Auf der Kamerabörse

Photographie

Rollei, Baby!

Rot angestrichen war der heutige Tag in meinem Kalender und der Dienstplan war mir auch zugetan, denn ich hatte arbeitsfrei an diesem besonderen Sonntag, dem Sonntag, an dem in Hamburg die „91. Europaeische Kameraboerse“ stattfinden sollte. Es gelang mir also die Handwerkskammer mit dem Bus aus Altona kommend zu erreichen und stürzte nach der Entrichtung von fünf Euro für den Eintritt in den großen Saal, in welchem sich die Dealer des harten Stoffs, also jene Herren, die Kameras feilboten, in Szene zu setzen versuchten – bei aller gelangweilter Zurückhaltung natürlich.

Auf der Suche war ich ja nur nach Zubehör für meine Mamiya 645 Super und zwar nach Mattscheiben, für die ich auch noch einen Suchauftrag hatte. Ganz oben auf dem Zettel stand dann aber der RC-402 Drahtauslöseradapter oder so. Nicht zuletzt „begünstigt“ durch die überschaubare Zahl von Anbietern musste ich dieses Vorhaben schnell aufgeben. Soweit droht die Geschichte ins tragische abzugleiten.
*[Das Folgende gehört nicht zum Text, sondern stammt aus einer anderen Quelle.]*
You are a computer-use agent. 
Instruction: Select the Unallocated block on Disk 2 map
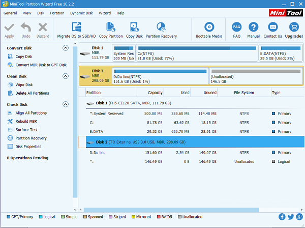coord(255,76)
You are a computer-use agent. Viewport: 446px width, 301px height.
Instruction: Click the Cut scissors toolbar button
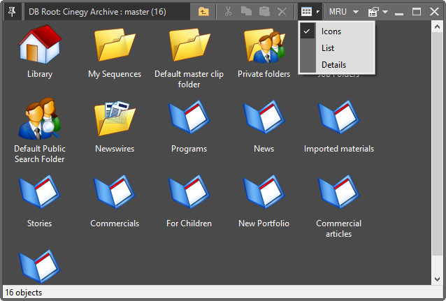pos(228,12)
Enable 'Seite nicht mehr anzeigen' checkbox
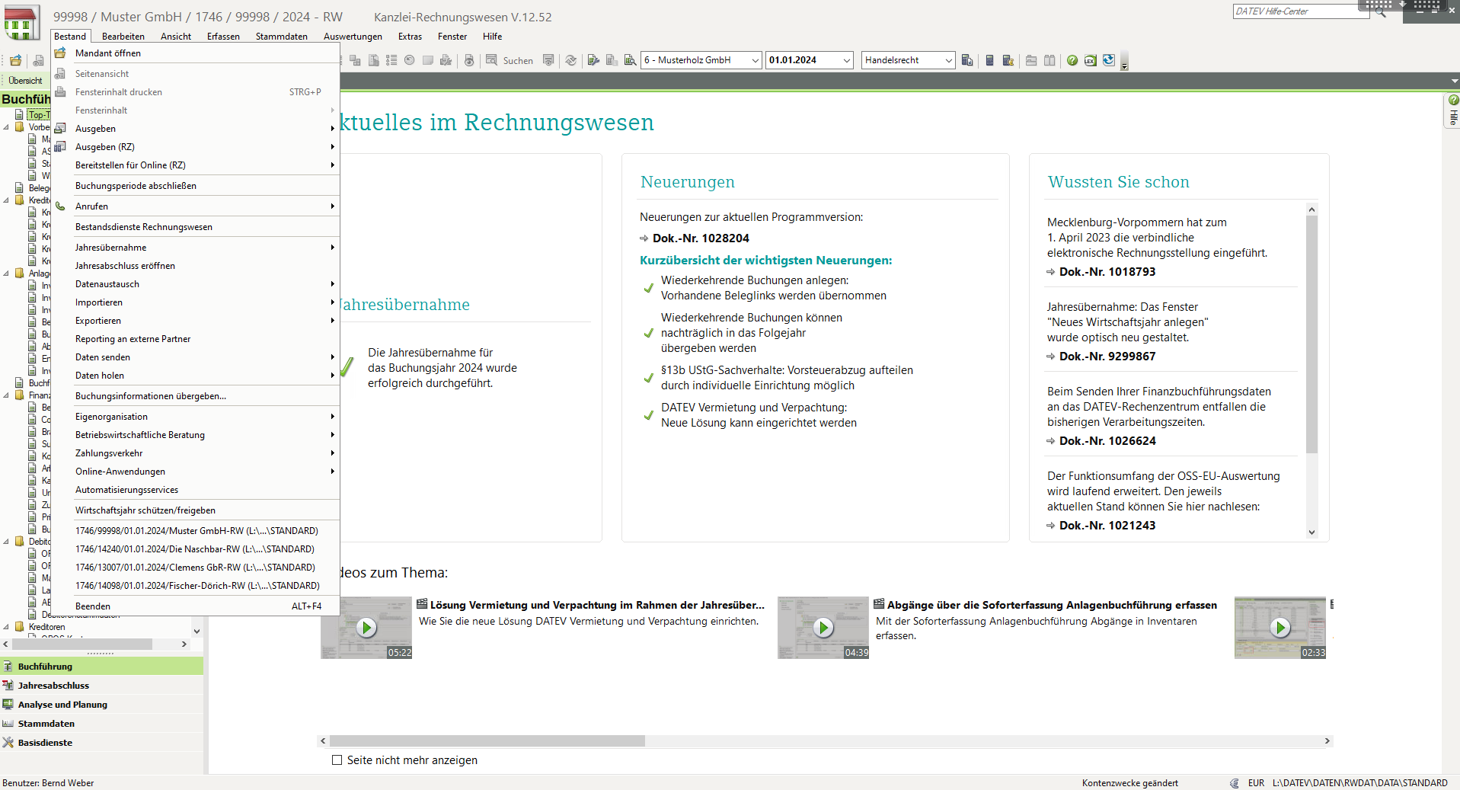The image size is (1460, 790). tap(337, 760)
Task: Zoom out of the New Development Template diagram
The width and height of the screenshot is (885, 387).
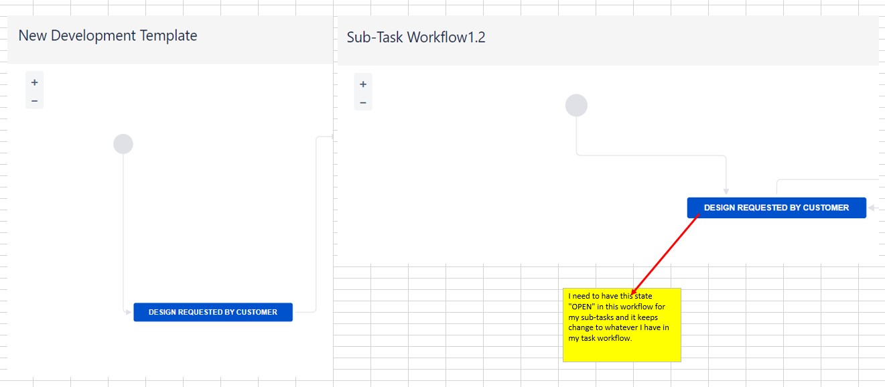Action: (x=34, y=102)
Doch das Gegenteil sollte erst einmal eintreten, denn in einer Gitterbox sah ich ein schon lange ersehntes Stück japanischer Ingenieurskunst, das ich in nächster, in greifbarer, Zukunft genauer vorstellen werde und erstand es dann zum guten Preis – nicht ohne noch einmal bei den elektronischen Mitarbeitern meines ersten Geldinstitus vorstellig werden zu müssen. Zufrieden zog ich mit Kamera und sieben frischen Velvia-Filmen von dannen, stand bereits an der Bushaltestelle und dann fuhr ein mir gut bekannter Fotofreund heran, erklärte, er wollte zur Börse – ich stand also wieder im Saal, meinte, alles schon gesehen zu haben und dann … dann fiel mein Blick auf obiges Baby – nur das Geld, das war verprasst. Tragisch!